*** Opening of Data in this exercise ***

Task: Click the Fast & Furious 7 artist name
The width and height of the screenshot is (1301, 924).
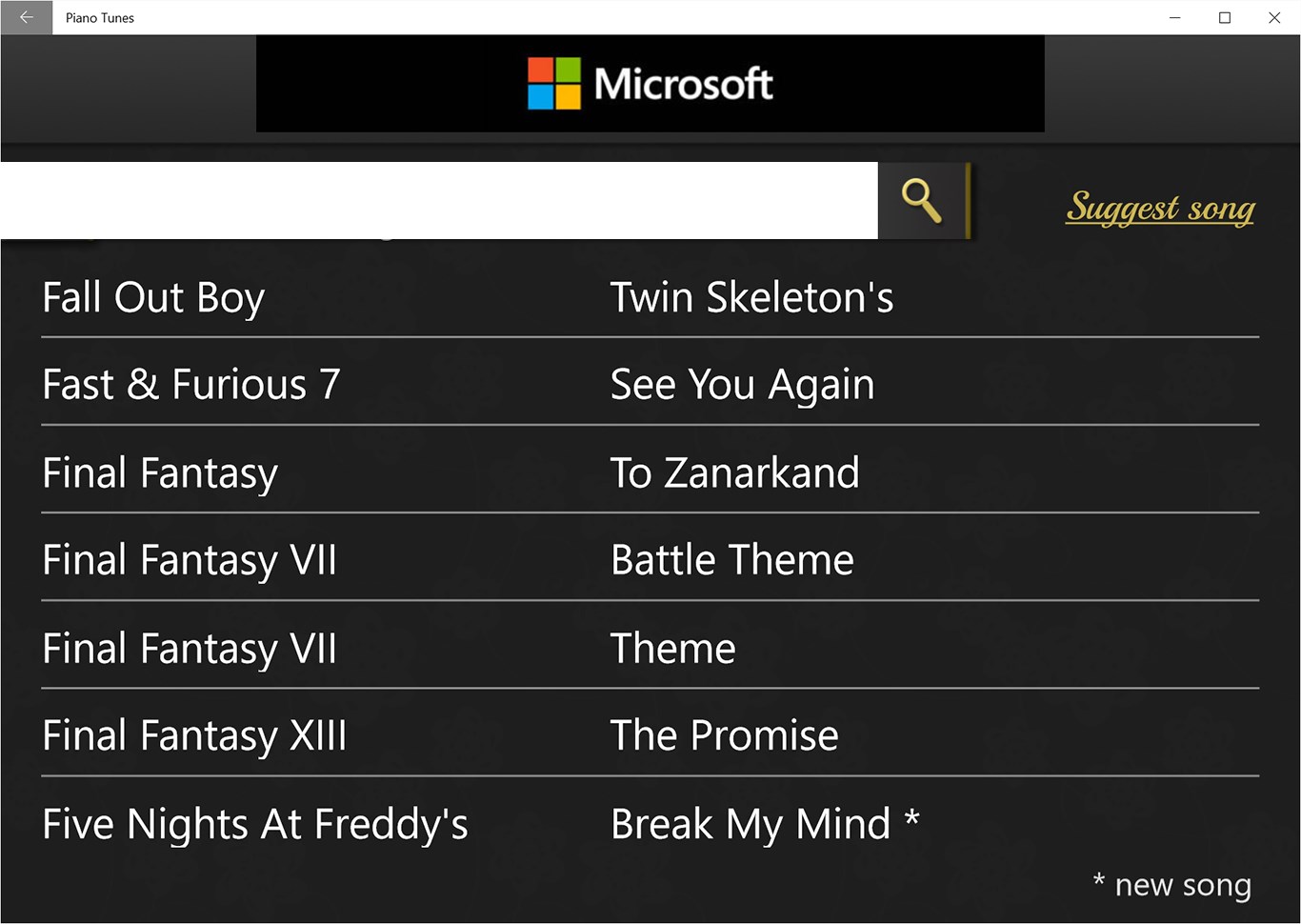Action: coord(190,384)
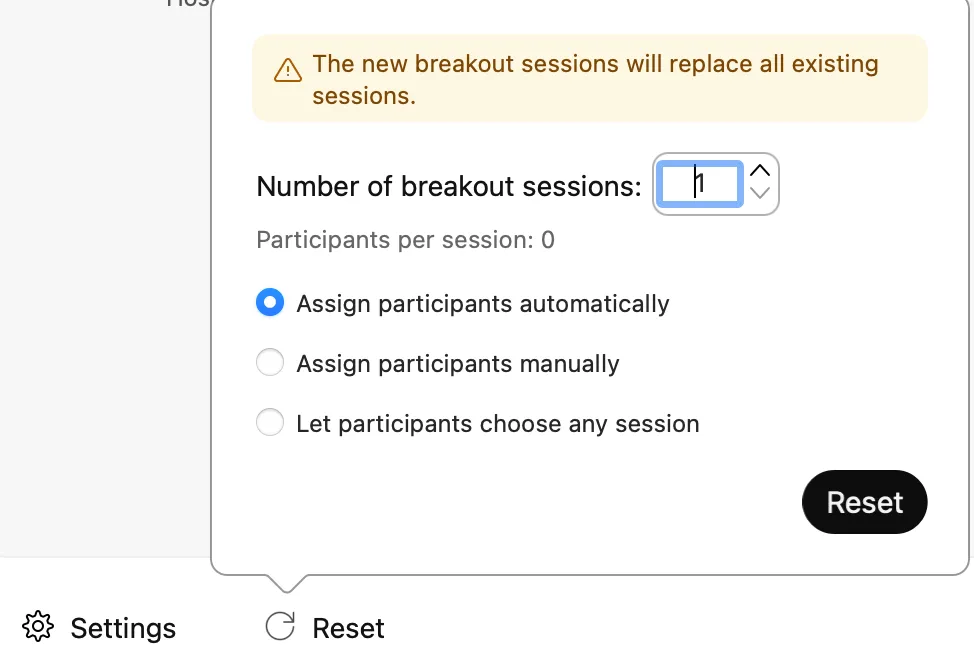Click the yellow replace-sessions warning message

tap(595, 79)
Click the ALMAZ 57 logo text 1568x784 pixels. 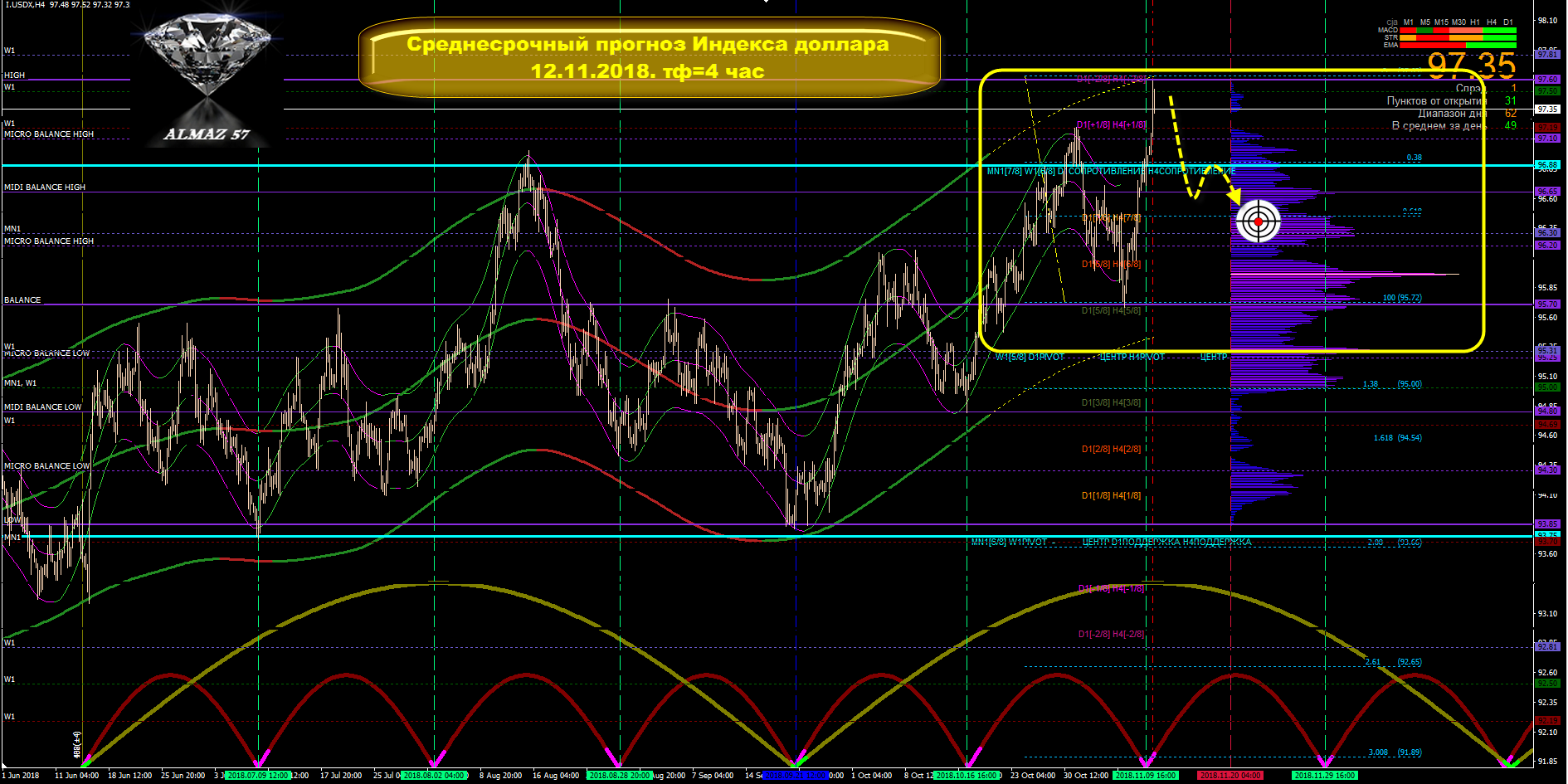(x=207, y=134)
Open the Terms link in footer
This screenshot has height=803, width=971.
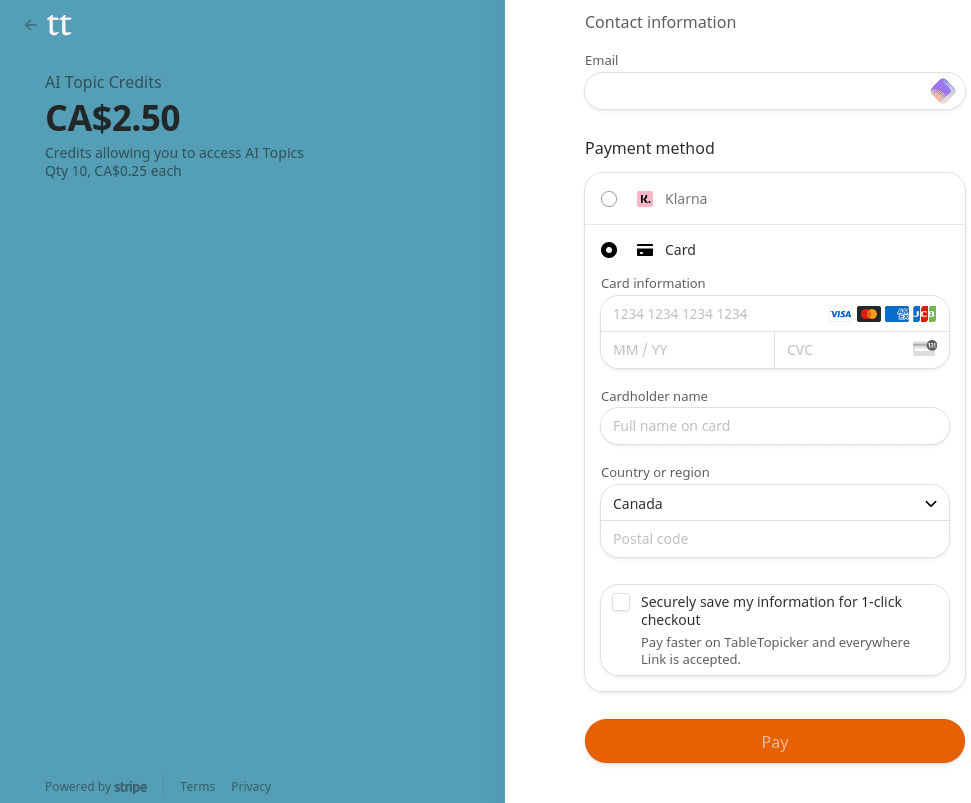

*** Close of Data in this exercise ***

What is needed is an exact copy of the lines from the line with "Open the Terms link in footer" to the end of the data above, both included, without any pictures.

Open the Terms link in footer
This screenshot has height=803, width=971.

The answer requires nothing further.